For Immediate Release 17 October 2023
Authorised by Councillor Tony Flanery

Unlike the majority, I voted Yes in the referendum on Saturday.

The reason for my decision was simple. Billions of dollars are spent annually on aboriginal support and a large percentage of the funding fails to improve the outcomes for those most in need. The rates of alcohol abuse, crime, violence against women and incarceration are significantly above the population as a whole. Throwing money at the problem is not the answer.

If decision makers knew how to solve the problem, it would be fixed by now.

We need to get the Aboriginal community more engaged and involved in helping to deal with the issues.

I believe the likelihood of achieving better outcomes for both indigenous and non-indigenous is to give those involved a direct say in matters that affect them. Then there can be no excuses.

Whether we like to admit it or not, white settlement has not been beneficial to the outcomes of many indigenous people. The reality is however, that colonisation was always going to happen, be it by the British, the Spanish, the Portuguese or whoever.

What needs to be done is to engage with those at the coal face and give them responsibility for the outcomes.

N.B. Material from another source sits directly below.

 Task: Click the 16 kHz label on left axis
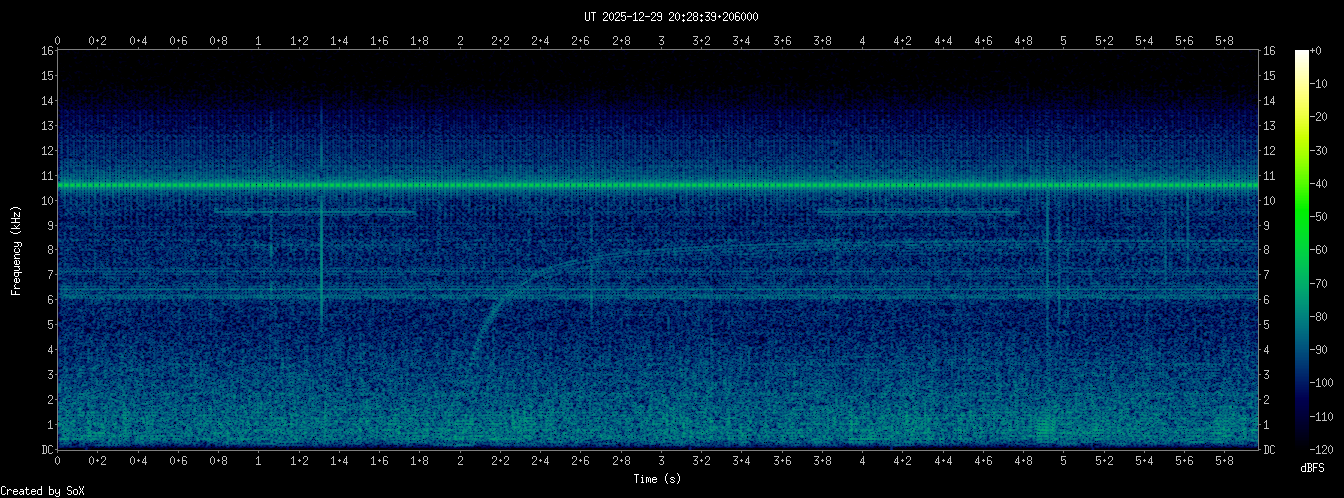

To compare it to a local level, a lot of frustration and resentment exists as a result of the government’s forced amalgamations of local councils. Tens of millions of dollars has been thrown at Hilltops Council in State Government grants ($60m to be exact) and many would say we are no better off than previously. Now we are about to ask ratepayers for a Special Rate Variation to fix the deficits.

People were not given a say or voice into the amalgamation and the result has been poor performance.

Good outcomes are achieved when proper consultation occurs and those involved are held responsible for the decisions they make. Everyone should be given the opportunity to have a voice. It is rather ironic that all Australians were given the opportunity to have a say (voice) into the constitution but we told the indigenous community that they can’t have a say in their outcomes. Sounds like a recipe for failure to me.